* _WHAT YOU NEED TO DO_
Reproduce the items verbatim, from the line with "This screenshot has height=405, width=754." up to and including the line with "tap(198, 359)". Leave the pictures out of your answer.

* _DATA LINES_
* start *

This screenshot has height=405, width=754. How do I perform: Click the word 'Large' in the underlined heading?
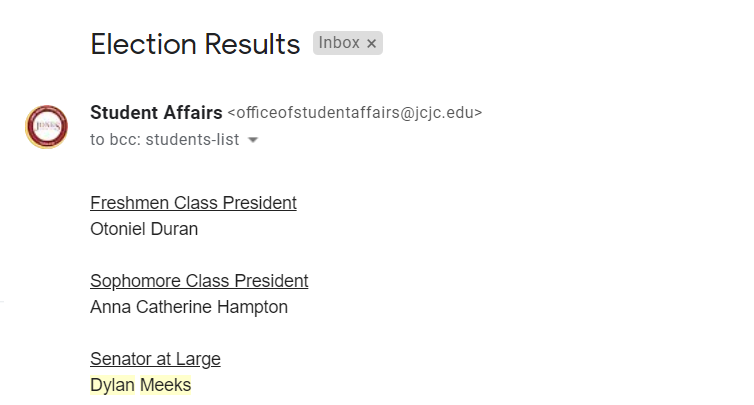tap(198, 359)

* end *
* start *

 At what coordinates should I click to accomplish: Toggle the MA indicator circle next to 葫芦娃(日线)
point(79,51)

* end *
* start *

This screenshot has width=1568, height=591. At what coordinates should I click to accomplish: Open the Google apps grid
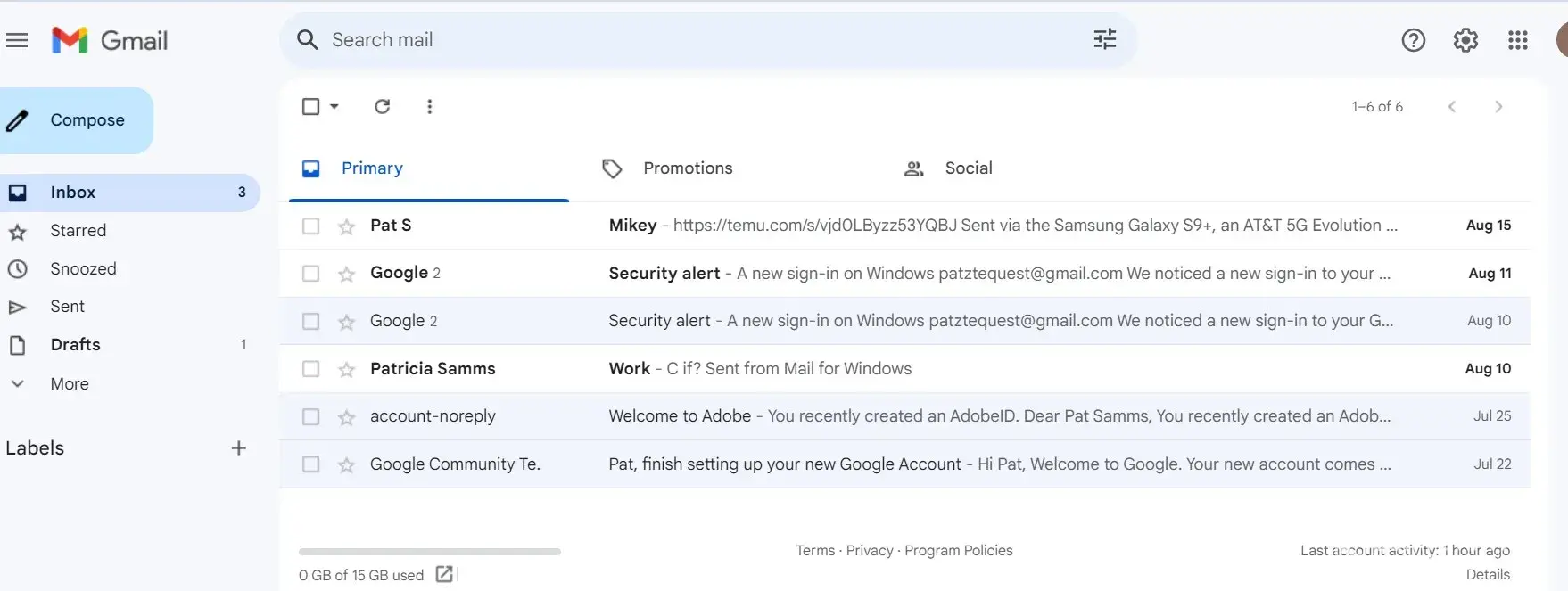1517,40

* end *

* _SOLUTION_
This screenshot has height=405, width=754. How do I perform: Click the word 'Large' in the underlined heading?
tap(198, 359)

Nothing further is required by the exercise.